Works by Prokofiev and Tchaikovsky are on the programme of the concert that Dmitrij Kitajenko will conduct with the Qatar Philharmonic Orchestra at the Doha Opera House on 14 March.

As a child, Prokofiev was one of the most attentive listeners to his mother, a pianist. The son began composing at the age of eight. In 1904, at the age of 13, he entered the St. Petersburg Conservatory. A brilliant future was predicted for him. But he became a rebel and resisted the strict rules of harmony and counterpoint.

He wrote, one after the other, with ever increasing fertility, two piano concertos, sonatas and pieces in which he tried (with inevitable exaggerations) dissonant chords, which he called “sarcasms” or “diabolical suggestions”.

He then undertook a trip abroad and played his Second Piano Concerto after his return. Excerpt from a review: “A young man enters the stage… There he sits at the piano and begins to dust off the keys or try them out one after the other, just to see which ones produce the highest or lowest notes”. He got booed. Today, the composition is considered one of the great works of modern music. Prokofiev biographer David Nice noted in 2011: “A decade ago I’d have bet you there were only a dozen pianists in the world who could play Prokofiev’s Second Piano Concerto properly.

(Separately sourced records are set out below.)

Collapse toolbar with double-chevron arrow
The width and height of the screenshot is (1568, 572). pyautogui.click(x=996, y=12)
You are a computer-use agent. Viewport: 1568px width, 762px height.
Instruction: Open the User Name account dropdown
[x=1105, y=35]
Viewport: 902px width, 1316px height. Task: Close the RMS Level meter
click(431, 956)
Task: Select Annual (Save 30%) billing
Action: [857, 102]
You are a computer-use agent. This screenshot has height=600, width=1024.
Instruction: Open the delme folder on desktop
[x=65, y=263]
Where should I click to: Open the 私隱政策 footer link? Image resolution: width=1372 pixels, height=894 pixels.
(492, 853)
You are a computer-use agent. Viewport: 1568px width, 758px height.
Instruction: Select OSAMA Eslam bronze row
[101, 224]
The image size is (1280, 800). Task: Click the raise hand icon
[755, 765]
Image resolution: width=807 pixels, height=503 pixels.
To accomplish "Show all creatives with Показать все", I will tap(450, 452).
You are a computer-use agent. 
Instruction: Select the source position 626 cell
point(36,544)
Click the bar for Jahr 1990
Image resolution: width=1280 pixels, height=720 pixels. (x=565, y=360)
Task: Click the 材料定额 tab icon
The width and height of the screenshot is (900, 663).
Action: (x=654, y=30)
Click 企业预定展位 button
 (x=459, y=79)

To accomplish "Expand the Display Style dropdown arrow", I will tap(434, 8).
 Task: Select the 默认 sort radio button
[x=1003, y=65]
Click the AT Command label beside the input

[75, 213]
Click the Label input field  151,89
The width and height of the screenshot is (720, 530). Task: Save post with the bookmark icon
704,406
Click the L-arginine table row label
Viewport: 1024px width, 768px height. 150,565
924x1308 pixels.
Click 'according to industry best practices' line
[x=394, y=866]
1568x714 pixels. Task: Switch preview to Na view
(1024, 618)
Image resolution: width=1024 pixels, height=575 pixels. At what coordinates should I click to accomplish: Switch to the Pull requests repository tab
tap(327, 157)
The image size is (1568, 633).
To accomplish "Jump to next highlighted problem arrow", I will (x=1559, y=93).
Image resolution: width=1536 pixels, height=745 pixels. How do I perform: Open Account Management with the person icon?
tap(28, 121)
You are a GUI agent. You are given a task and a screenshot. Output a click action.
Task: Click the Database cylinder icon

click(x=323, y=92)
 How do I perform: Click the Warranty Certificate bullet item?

Argerich wouldn’t touch it, Kissin delayed learning it, and even Prokofiev as virtuoso had got into a terrible mess trying to perform it with Ansermet and the BBC Symphony Orchestra in the 1930s, when it had gone out of his fingers.” The soloist in this concert is Yeol Eum Son.

In the second part of the program Dmitrij Kitajenko conducts Piotr Tchaikovsky’s 5th Symphony op. 64. With its pessimistic thoughts over fate and unattainable luck this symphony is a symbol of hopelessness, or, like the composer said: the “complete surrender to the destiny or, likewise, to the unfathomable guidance of the providence”.